## Extraction of LDA model parameters

In [1]:
import pickle

from pandas import read_csv
from pandas import DataFrame, Series 
from collections import defaultdict

from gensim import corpora
from gensim.corpora import Dictionary
from gensim.models.ldamodel import LdaModel as lda



## I.  Gensim corpus format 

### A standard workflow to define corpus

Let us start with simple sentences and convert them into token vectors.

In [2]:
# Initial set of documents
documents = [
    "Human machine interface for lab abc computer applications",
    "A survey of user opinion of computer system response time",
    "The EPS user interface management system",
    "System and human system engineering testing of EPS",
    "Relation of user perceived response time to error measurement",
    "The generation of random binary unordered trees",
    "The intersection graph of paths in trees",
    "Graph minors IV Widths of trees and well quasi ordering",
    "Graph minors A survey",
]

# remove common words and tokenize
stoplist = set('for a of the and to in'.split())
texts = [
    [word for word in document.lower().split() if word not in stoplist]
    for document in documents
]

display(texts)

[['human', 'machine', 'interface', 'lab', 'abc', 'computer', 'applications'],
 ['survey', 'user', 'opinion', 'computer', 'system', 'response', 'time'],
 ['eps', 'user', 'interface', 'management', 'system'],
 ['system', 'human', 'system', 'engineering', 'testing', 'eps'],
 ['relation', 'user', 'perceived', 'response', 'time', 'error', 'measurement'],
 ['generation', 'random', 'binary', 'unordered', 'trees'],
 ['intersection', 'graph', 'paths', 'trees'],
 ['graph', 'minors', 'iv', 'widths', 'trees', 'well', 'quasi', 'ordering'],
 ['graph', 'minors', 'survey']]

Now we can build a token dictionary, which we use in final integer-encoded tokenisation. 

In [3]:
frequency = defaultdict(int)
for text in texts:
    for token in text:
        frequency[token] += 1

texts = [
    [token for token in text if frequency[token] > 1]
    for text in texts
]
display(texts)

[['human', 'interface', 'computer'],
 ['survey', 'user', 'computer', 'system', 'response', 'time'],
 ['eps', 'user', 'interface', 'system'],
 ['system', 'human', 'system', 'eps'],
 ['user', 'response', 'time'],
 ['trees'],
 ['graph', 'trees'],
 ['graph', 'minors', 'trees'],
 ['graph', 'minors', 'survey']]

Lets build a integer-encoding for the words with gensim library and encode a single text as an example. A corpus data-type is list or sequence of such encodings.

In [4]:
# Dictionary
dictionary = Dictionary(texts)
print("Dictionary of encodings")
print(dictionary.token2id)
print("")

# Encoding with the dictionary
new_doc = "Human human computer interaction"
new_vec = dictionary.doc2bow(new_doc.lower().split())
print("Encoding of '{}' as word-count pairs".format(new_doc))
print(new_vec)

Dictionary of encodings
{'computer': 0, 'human': 1, 'interface': 2, 'response': 3, 'survey': 4, 'system': 5, 'time': 6, 'user': 7, 'eps': 8, 'trees': 9, 'graph': 10, 'minors': 11}

Encoding of 'Human human computer interaction' as word-count pairs
[(0, 1), (1, 2)]


### What is a document  for collocations?

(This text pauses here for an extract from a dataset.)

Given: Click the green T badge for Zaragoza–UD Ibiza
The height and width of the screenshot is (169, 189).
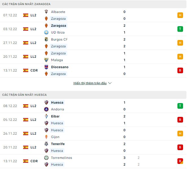Looking at the screenshot, I should click(x=180, y=29).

* Recall that for adjective-noun collocations each document corresponds to a noun.
* A document contains adjectives that form collocation pairs with the noun.
* This information is stored as dataframe.

Hence we can do our own manual converter from dataframe to collection


In [6]:
data = read_csv("../data/df.csv", index_col=0)

In [7]:
def dataframe2corpus(x: DataFrame):
    return [list(enumerate(row)) for _, row in x.iterrows()]    

In [8]:
def dataframe2idmapping(x: DataFrame):
    return {key: value for key, value in enumerate(x.columns)}

In [9]:
tmp = data.iloc[:3, :3]
display(tmp)
display(dataframe2corpus(tmp))
display(dataframe2idmapping(tmp))

Unnamed: 0,eelmine,järgmine,viimane
aasta,53250,38107,24410
aeg,75,65,27915
määrus,16,110,17


[[(0, 53250), (1, 38107), (2, 24410)],
 [(0, 75), (1, 65), (2, 27915)],
 [(0, 16), (1, 110), (2, 17)]]

{0: 'eelmine', 1: 'järgmine', 2: 'viimane'}

## II. Gensim call 

By setting the parameter `alpha` to `auto` the implementations finds the best prior distribution for topics as well. There are other settings but these keep the initial topic distribution, you can see it from the gensim code.

In [10]:
tmp = data.iloc[:100, :100]
corpus = dataframe2corpus(tmp)
idmapping = dataframe2idmapping(tmp)

ldamodel = lda(corpus, num_topics=5, id2word=idmapping, alpha='auto')
assert ldamodel.optimize_alpha, "The training does look for optimal alpha"
ldamodel.print_topics()

[(0,
  '0.206*"käesolev" + 0.111*"kogu" + 0.071*"viimane" + 0.062*"uus" + 0.041*"lugupeetud" + 0.031*"pikk" + 0.027*"muudetud" + 0.027*"vaba" + 0.022*"hea" + 0.021*"õige"'),
 (1,
  '0.178*"eelmine" + 0.143*"järgmine" + 0.093*"viimane" + 0.073*"hea" + 0.042*"uus" + 0.041*"käesolev" + 0.035*"tulev" + 0.031*"suur" + 0.029*"juriidiline" + 0.022*"läinud"'),
 (2,
  '0.182*"suur" + 0.082*"kohalik" + 0.060*"viimane" + 0.049*"uus" + 0.045*"noor" + 0.034*"lugupeetud" + 0.029*"hea" + 0.028*"praegune" + 0.024*"väike" + 0.022*"järgmine"'),
 (3,
  '0.128*"uus" + 0.081*"avalik" + 0.077*"hea" + 0.076*"viimane" + 0.054*"kogu" + 0.032*"isiklik" + 0.028*"pikk" + 0.027*"poliitiline" + 0.026*"praegune" + 0.025*"õige"'),
 (4,
  '0.105*"viimane" + 0.100*"järgmine" + 0.057*"ettenähtud" + 0.049*"terve" + 0.048*"vajalik" + 0.048*"eelmine" + 0.046*"kohalik" + 0.036*"uus" + 0.034*"külm" + 0.032*"üksikasjalik"')]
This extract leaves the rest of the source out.